The Role of the Fund

Let me now turn to the role of the Fund in fostering a stable financial system.

First, the Fund can use its surveillance tools to monitor the situation as it evolves. As part of our multilateral surveillance, we can point to cross-border channels and linkages that may be difficult for the authorities in individual countries to see. Based on our work, we can provide an assessment of the situation and recommendations.

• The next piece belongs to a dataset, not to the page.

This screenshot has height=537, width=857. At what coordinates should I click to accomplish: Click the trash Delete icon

In fact, we have provided a first set of policy responses to the issues raised in the crisis in our latest Global Financial Stability Report and in our report to the International Monetary and Financial Committee, one our main decision-making bodies at the Fund.

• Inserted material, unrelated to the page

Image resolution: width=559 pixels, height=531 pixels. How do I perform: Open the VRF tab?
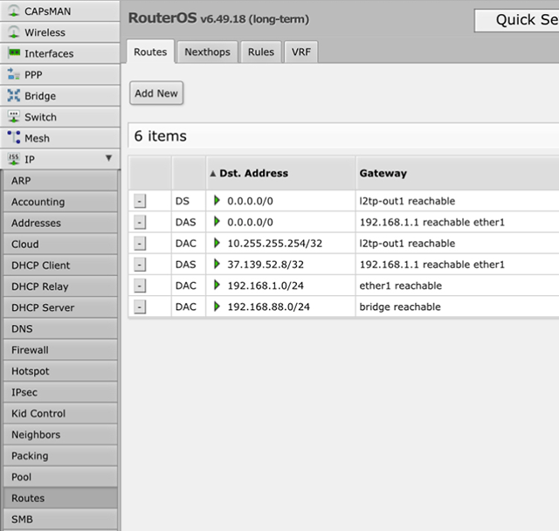pyautogui.click(x=300, y=52)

Second, the Fund regularly shares its analyses and assessments with our international counterparts, such as the Financial Stability Forum, the Basel Committee, and the Bank of International Settlements, contributing to a better understanding of the challenges confronting the international financial system.

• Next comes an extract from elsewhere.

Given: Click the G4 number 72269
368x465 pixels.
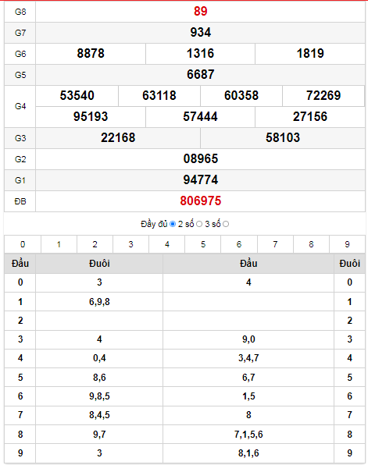Looking at the screenshot, I should pyautogui.click(x=323, y=95).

Third, because of our wide membership, we can act as an effective conduit in transferring the lessons learned in the crisis, where appropriate, to other countries and regions. We can alert them to vulnerabilities they face, including any potential contagion effects that may come their way.

Fourth, through our Financial Sector Assessment Programs we have an opportunity to observe and evaluate financial sectors of individual countries and their linkages across countries as well as their ability to absorb various macroeconomic shocks. Part of the assessment is based on a set of stress tests, in which various specific vulnerabilities are highlighted. Another is spent tracking where a given country stands relative to its peers on several dimensions, such as banking supervision (through the Basel Core Principles), securities market regulation (through the IOSCO Core Principles) and so on. We can use these evaluations, as well as any new guidance following the crisis from other standard setters, to encourage countries to adopt best practices.

Fifth, the Fund provides a venue for members to exchange ideas and views regarding how to mitigate the types of problems we are facing today. Last fall, for instance, we held a Financial Stability Workshop with the FSF and BIS as co-sponsors focusing on the events that had then unfolded. Going forward, the Fund will be unveiling a Financial Stability Portal on its website soon, where our own current research and that of others, as well as policy discussions about financial stability can be posted and links to other sites can be found.

Conclusion

In summary, while the crisis is not over yet, we certainly hope the worst is behind us. Corrective action is still needed and the lessons we are learning are ongoing. That said, we have learned, in fact re-learned, that while crises may manifest themselves in different ways, with new instruments, in new markets, and sometimes in newly created types of institutional frameworks, one of the items that remains the same is that "incentives" are often at the root of a crisis. Often altering incentives is a difficult job as market participants and the official sector have gotten comfortable in their various roles, rules, and regulations. But it is time to re-evaluate how incentives altered the buildup to the latest crisis and its aftermath and how they can be redirected to reinforce self-corrective forces in financial markets rather than destructive ones. The Fund can play a role in putting forth possible options, joining with various international organizations and standard setters to discuss them, and acting as a focal point for such discussions, and can help disseminate the new best practices or rule-making throughout its membership to foster a more secure global economic and financial environment.


1 The views expressed herein are those of the author and should not be attributed to the IMF, its Executive Board, or its Management.